Il legislatore delegato – nell’esercizio del potere di completamento della disciplina, come questa Corte ha riconosciuto proprio con riferimento alla stessa legge di delega qui in esame (sentenza n. 22 del 2024) – poteva regolare anche questa fattispecie particolare, tenendo conto dello «scopo» della delega e del bilanciamento voluto dal legislatore delegante (la non regressione dalla tutela reintegratoria di chi, essendo già in servizio, l’avesse alla data dell’entrata in vigore della nuova disciplina).

Questa esigenza di completamento – come già rilevato – si è posta proprio per i licenziamenti individuali perché solo per essi sussisteva, al di là del regime di tutela (vuoi reintegratoria, vuoi indennitaria) previsto dall’art. 18, anche una distinta e separata tutela meramente indennitaria: quella della legge n. 604 del 1966.

11.– In tal modo, il legislatore delegato ha completato il quadro della disciplina regolando anche la fattispecie del licenziamento individuale di dipendenti che, in ragione della mancata integrazione del requisito occupazionale di cui all’art. 18, commi ottavo e nono, statuto lavoratori, ricadevano, alla data del 7 marzo 2015, nell’area di applicazione della tutela (solo) indennitaria prevista (non già dallo stesso art. 18, ma) dalla legge n. 604 del 1966.
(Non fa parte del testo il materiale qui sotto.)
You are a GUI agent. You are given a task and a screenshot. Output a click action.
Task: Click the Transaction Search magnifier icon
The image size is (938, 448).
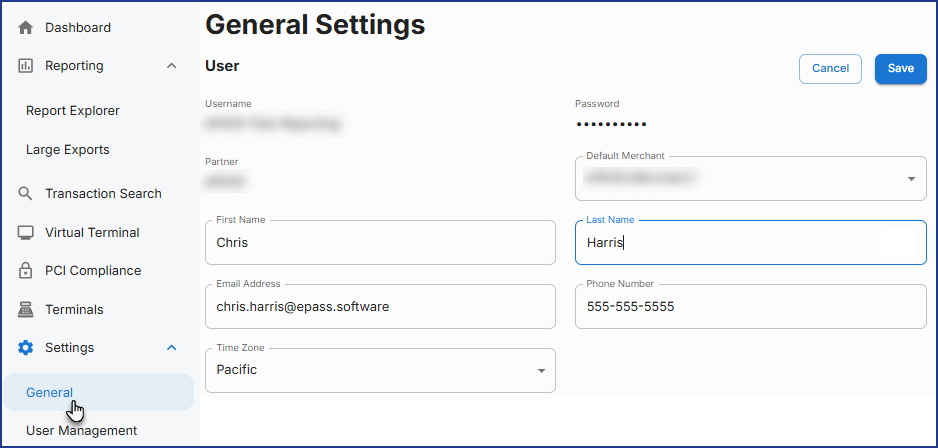(26, 194)
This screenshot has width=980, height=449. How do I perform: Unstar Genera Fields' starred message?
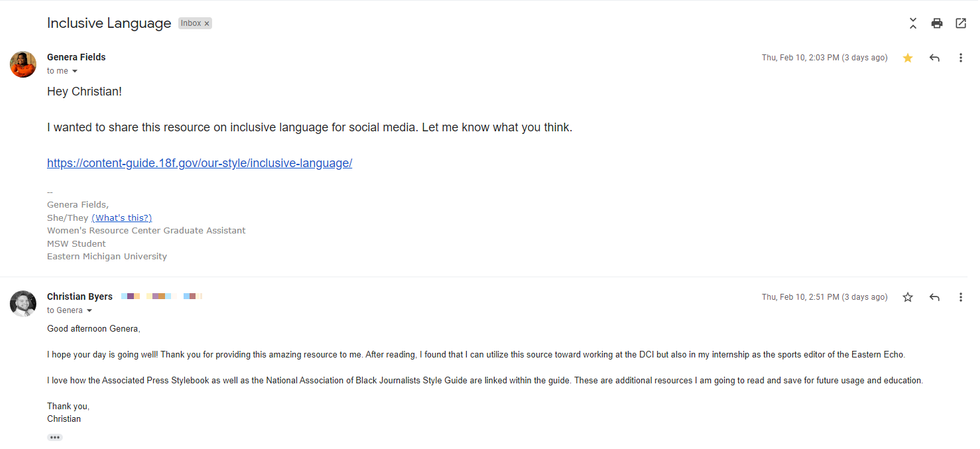click(908, 58)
Per questi lavoratori, impiegati in piccole aziende, non esisteva un regime di tutela reintegratoria ex art. 18 da conservare.

Pertanto, una volta integrato tale requisito occupazionale dopo la data suddetta – requisito che, quanto al licenziamento individuale, è rimasto invariato anche nel decreto legislativo – il legislatore delegato poteva completare la disciplina regolando anche questa fattispecie, che non rientrava strettamente nella ipotesi di “nuovi” lavoratori assunti a partire dal 7 marzo 2015 e con contratti di lavoro subordinato a tutele crescenti.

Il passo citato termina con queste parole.